The Greeks preserved learning some time after the Romans had lost it; for, though they were conquered by the Romans, many of the Greek cities were suffered to enjoy their ancient liberties and laws: They paid only an easy homage, and no troops were quartered among them, as in the other provinces. However, as they were at the mercy of foreign masters, the vigour of their spirit was gone, and they produced but few good authors: Dio and Plutarch are, I think, reckoned the chief. It is the observation of the learned, polite, and ingenious author of the (Reflexions critiques sur la poesie & sur le peinture,) that Greece had more great men of all kinds in the age of Plato alone, when its liberties flourished, than in all the many ages between Perseus, the last king of Macedon, and the taking of Constantinople by the Turks, amounting to seventeen hundred years.

The several attempts made by Vespasian, Titus, and Trajan, to restore learning, proved almost vain. The Muses, who, frightened by tyranny, were now fled out of the world, could not be allured back to Rome, where baseness, terrors, and servitude had long reigned, and where their seats were filled by pedantick praters, by babbling and hypocritical philosophers: For, the itch and name of learning still subsisted; and therefore Seneca says, (ut omnium rerum, sic literarum quoque intemperantia laboramus.)
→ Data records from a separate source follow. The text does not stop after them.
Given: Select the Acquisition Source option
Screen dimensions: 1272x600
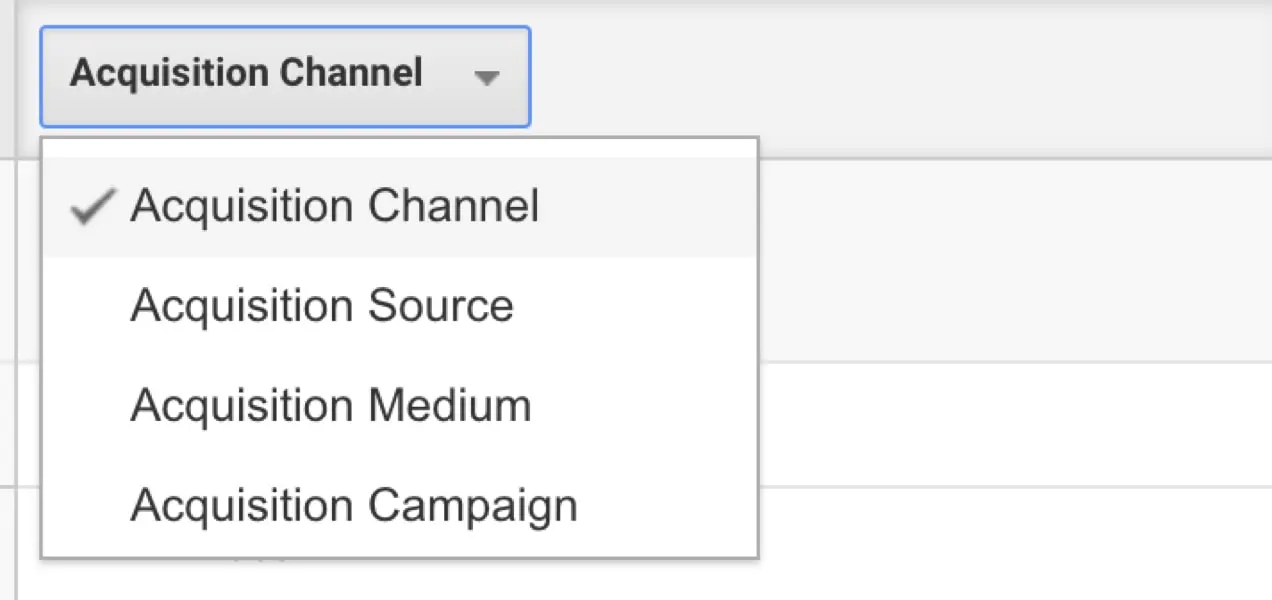Looking at the screenshot, I should pos(321,306).
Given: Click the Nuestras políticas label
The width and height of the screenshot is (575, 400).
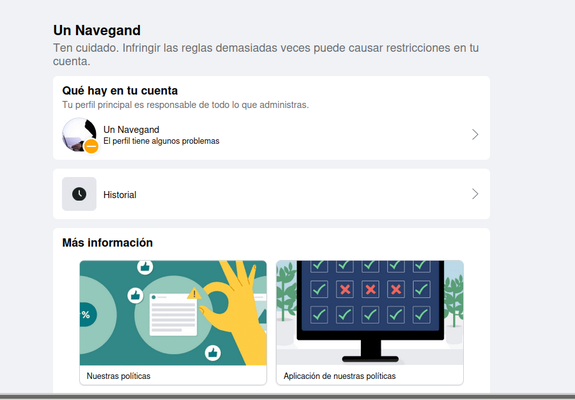Looking at the screenshot, I should (x=118, y=376).
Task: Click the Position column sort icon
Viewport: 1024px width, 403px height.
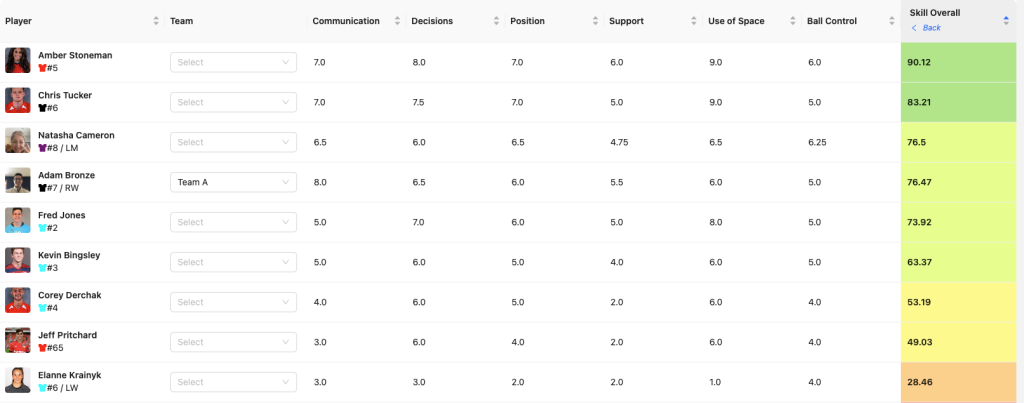Action: click(595, 21)
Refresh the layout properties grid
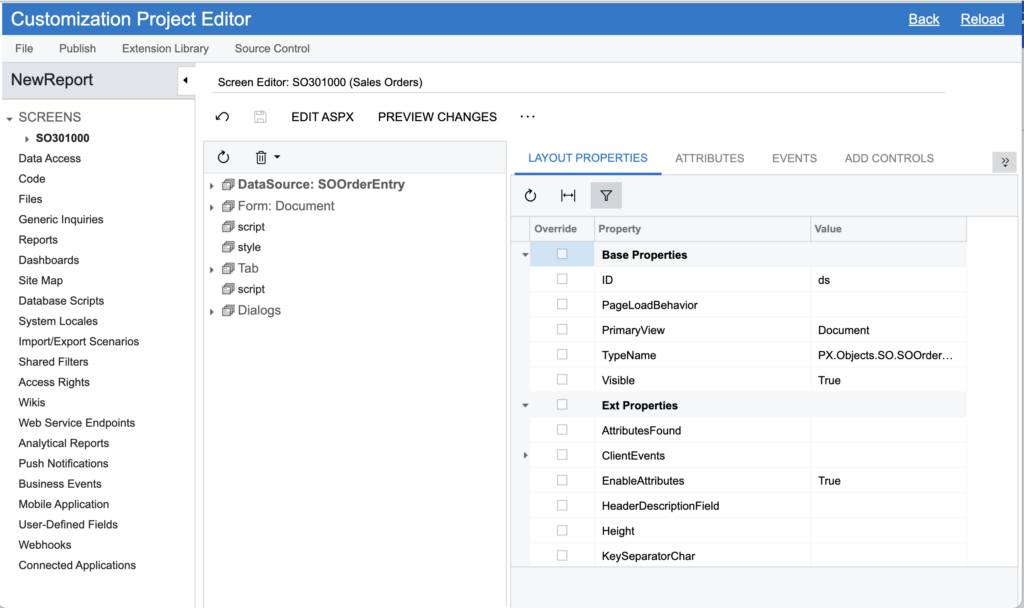This screenshot has height=608, width=1024. [x=531, y=196]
The root of the evil remained; the empire of mere will had usurped the throne of the laws, and the place of learning. The genius, that bold and glorious genius inspired by liberty, was gone; and the trial to restore learning, without restoring liberty, only served to shew that they who would do good to a community, which is ill constituted or corrupted, must either begin with the government, and alter or reform that, or despair of success. All that the best Roman emperors could at last do, was, not to butcher nor oppress their people; which yet they could not restrain their ministers from doing. Mucianus blackened the reign of Vespasian by his pride, insolence, and cruelties; and the ministers of Nerva, under colour of punishing the informers, a crew of rogues licensed and encouraged by the former emperors, to ensnare and destroy their dreadful foes, the innocent and virtuous, made use of that good prince’s authority, and his hatred of these vermin, to banish, plunder, kill, and ruin, many of the best men in Rome.
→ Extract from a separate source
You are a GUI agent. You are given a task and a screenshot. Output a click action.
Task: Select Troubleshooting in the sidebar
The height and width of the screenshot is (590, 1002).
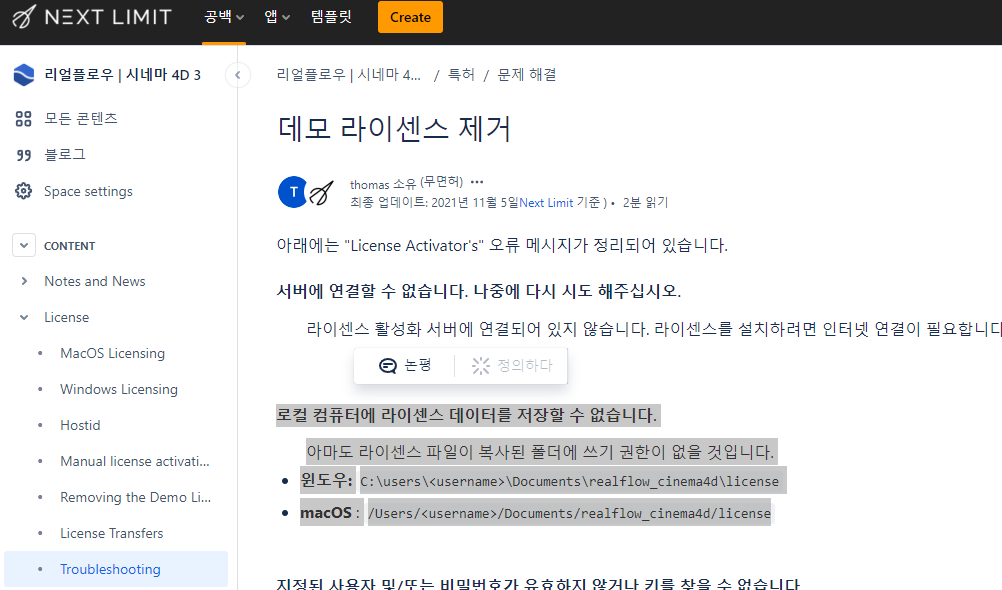point(110,570)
The government, the arbitrary single government, had long discouraged and banished every thing that was good; and, with the rest, learning irretrievably.

(G )I am, &c.



[*] Claude Joly, Canon of Notre Dame, Paris, has published a treatise entitled Recueil de maximes véritables et importantes pour l’institution du roy. Contre la fausse [et pernicieuse] politique du cardinal Mazarin [Paris, 1652], wherein he shows that the power of kings is limited by that of their estates and parlements, and gives authentic proofs that such is the original constitution of the government of France. He died 1700.